The contrast between White’s and my own chapters also show how the significance of the technological differences between the presentation medium chosen for each blog (posting a photograph vs. building a collage with Polyvore) affects the ways in which the female body is or is not scrutinized.

Thematic Focus

Finally, each contributor considers how the thematic focus of each platform under discussion shaped its relationship to gender and embodiment. For Smith-Shomade the emphasis on faith and spirituality structures the context in which both the viewer and the text present the female singers, understanding them not simply as performers to be scrutinized but as participants in a faith community in which these kinds of spiritual experiences present an important space for African American women to take part. I argue that the emphasis on fandom as the focus that shapes the bloggers’ creative engagement with fashion both allows for fashion blogs that emphasize creativity and interpretation and de-emphasize consumption and beauty paradigms while carving out a space for a femininity and female fans to connect in traditionally “masculine” fandoms gaming culture.
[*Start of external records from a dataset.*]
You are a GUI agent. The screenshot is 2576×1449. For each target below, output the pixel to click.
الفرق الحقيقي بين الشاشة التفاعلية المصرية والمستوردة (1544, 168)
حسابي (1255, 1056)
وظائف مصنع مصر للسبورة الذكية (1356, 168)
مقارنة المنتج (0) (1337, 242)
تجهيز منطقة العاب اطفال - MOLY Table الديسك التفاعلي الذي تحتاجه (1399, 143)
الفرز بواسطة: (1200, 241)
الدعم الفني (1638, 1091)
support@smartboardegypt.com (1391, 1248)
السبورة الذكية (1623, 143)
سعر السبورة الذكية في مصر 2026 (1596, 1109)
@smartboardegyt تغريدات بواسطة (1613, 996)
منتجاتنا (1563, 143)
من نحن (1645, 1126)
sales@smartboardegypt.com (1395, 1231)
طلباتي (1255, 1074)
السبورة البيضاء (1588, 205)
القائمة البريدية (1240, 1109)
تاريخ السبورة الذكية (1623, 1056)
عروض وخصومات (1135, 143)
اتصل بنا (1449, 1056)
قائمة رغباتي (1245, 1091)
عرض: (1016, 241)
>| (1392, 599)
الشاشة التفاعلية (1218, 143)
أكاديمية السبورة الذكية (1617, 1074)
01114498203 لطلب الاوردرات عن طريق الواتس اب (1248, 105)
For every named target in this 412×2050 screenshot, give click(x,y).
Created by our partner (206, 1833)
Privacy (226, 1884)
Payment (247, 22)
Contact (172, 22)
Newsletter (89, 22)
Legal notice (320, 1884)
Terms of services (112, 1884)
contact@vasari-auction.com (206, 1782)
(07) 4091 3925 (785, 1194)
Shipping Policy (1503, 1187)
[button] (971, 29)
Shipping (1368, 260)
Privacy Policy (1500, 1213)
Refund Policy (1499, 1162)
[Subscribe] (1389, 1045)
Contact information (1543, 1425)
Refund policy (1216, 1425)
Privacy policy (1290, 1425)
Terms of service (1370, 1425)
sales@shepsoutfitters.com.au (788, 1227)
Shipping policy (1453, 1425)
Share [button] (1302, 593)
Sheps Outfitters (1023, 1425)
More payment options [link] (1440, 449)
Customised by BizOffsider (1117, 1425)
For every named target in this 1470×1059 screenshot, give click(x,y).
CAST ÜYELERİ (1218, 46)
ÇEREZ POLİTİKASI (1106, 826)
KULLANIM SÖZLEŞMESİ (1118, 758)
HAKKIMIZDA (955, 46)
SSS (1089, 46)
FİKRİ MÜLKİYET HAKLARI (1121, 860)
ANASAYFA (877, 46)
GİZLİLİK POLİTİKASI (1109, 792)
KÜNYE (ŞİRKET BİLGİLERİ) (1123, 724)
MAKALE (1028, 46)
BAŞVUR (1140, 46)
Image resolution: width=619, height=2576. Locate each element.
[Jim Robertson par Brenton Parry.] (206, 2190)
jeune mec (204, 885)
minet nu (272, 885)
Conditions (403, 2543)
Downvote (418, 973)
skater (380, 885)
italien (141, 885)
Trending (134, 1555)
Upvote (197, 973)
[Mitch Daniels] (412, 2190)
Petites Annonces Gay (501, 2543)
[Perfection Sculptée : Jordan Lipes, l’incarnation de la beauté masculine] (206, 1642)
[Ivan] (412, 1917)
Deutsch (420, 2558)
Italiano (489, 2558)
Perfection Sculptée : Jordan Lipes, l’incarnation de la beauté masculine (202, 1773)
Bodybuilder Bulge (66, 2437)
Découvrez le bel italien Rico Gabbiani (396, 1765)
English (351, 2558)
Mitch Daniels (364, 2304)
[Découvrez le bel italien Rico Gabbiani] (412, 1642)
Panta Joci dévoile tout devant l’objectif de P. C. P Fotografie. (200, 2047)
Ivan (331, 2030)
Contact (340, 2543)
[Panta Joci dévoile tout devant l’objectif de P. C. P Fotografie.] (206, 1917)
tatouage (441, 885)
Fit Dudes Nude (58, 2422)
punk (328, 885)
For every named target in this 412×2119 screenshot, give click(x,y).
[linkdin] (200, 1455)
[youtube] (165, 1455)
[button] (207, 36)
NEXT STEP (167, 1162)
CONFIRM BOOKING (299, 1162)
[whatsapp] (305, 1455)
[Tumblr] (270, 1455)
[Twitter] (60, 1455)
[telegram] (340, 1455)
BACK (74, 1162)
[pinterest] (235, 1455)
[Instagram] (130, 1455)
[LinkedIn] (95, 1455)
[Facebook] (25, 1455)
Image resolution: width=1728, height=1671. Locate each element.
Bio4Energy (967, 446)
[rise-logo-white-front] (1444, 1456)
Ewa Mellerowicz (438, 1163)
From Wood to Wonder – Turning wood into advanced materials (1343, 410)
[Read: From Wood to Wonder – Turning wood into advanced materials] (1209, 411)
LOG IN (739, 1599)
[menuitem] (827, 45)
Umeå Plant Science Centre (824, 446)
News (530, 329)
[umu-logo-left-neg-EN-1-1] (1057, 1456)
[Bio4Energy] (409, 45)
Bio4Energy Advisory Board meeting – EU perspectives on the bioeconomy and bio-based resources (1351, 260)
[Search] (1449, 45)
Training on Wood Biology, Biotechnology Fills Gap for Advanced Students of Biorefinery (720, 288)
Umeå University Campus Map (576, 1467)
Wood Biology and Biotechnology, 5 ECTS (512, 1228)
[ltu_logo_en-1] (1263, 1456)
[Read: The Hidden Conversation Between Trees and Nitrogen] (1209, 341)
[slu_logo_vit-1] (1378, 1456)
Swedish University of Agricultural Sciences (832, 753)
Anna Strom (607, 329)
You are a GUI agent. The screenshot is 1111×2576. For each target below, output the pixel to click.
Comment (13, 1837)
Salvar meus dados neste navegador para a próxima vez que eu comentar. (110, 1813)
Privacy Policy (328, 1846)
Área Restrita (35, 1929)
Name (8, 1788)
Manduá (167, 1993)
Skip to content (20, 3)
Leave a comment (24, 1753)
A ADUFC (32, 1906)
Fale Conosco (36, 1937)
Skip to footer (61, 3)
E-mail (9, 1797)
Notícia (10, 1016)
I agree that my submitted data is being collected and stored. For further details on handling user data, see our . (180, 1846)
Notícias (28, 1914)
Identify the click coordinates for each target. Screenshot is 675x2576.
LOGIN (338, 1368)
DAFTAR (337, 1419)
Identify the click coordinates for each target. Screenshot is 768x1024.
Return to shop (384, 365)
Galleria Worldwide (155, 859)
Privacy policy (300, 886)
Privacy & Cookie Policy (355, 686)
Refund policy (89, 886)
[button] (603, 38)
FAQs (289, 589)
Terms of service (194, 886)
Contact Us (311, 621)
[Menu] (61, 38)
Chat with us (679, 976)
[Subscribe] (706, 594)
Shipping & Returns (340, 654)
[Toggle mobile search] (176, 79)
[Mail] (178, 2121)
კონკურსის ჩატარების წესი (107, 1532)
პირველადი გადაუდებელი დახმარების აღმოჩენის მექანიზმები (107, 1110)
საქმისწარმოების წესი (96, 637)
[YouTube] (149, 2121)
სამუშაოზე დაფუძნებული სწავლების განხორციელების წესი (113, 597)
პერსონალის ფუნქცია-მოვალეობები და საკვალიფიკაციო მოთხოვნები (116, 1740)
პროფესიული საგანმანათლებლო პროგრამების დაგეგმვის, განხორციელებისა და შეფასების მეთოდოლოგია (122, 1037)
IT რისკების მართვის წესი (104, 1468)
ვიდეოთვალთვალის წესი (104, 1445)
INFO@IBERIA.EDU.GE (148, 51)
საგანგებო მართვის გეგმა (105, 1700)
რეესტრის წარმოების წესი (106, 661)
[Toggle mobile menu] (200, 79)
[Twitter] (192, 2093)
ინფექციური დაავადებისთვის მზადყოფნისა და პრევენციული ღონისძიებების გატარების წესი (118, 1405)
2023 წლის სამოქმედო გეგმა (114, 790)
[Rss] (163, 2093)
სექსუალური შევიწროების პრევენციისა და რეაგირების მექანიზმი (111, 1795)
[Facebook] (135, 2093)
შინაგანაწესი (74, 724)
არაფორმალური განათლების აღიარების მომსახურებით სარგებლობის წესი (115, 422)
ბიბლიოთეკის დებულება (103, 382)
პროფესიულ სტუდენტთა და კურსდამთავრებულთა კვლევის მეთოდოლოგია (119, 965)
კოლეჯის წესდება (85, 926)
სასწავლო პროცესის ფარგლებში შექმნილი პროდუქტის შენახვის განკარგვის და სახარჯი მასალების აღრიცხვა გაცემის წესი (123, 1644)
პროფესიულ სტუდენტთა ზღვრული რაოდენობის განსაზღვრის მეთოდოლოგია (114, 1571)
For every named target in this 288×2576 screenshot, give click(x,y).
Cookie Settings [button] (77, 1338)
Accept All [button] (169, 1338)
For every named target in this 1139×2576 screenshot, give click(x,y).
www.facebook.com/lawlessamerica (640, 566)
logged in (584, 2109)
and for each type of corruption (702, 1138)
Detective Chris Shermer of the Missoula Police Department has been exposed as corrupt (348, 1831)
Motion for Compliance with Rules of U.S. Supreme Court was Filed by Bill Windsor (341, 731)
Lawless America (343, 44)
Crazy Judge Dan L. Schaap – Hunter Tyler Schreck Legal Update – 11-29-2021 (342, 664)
Ley attends to this issue by considering how pregnancy apps often marginalize or diminish the role of the father in the pregnancy experience and assume a married, heterosexual, cis-gendered user base, which ultimately has ideological problems and consequences for the apps’ usability for some reviewers (like fathers).

These four threads provide only a glimpse into the pieces featured in the “Bodies” section of the anthology, but they illustrate the significance and complexity of the issues identified in these chapters.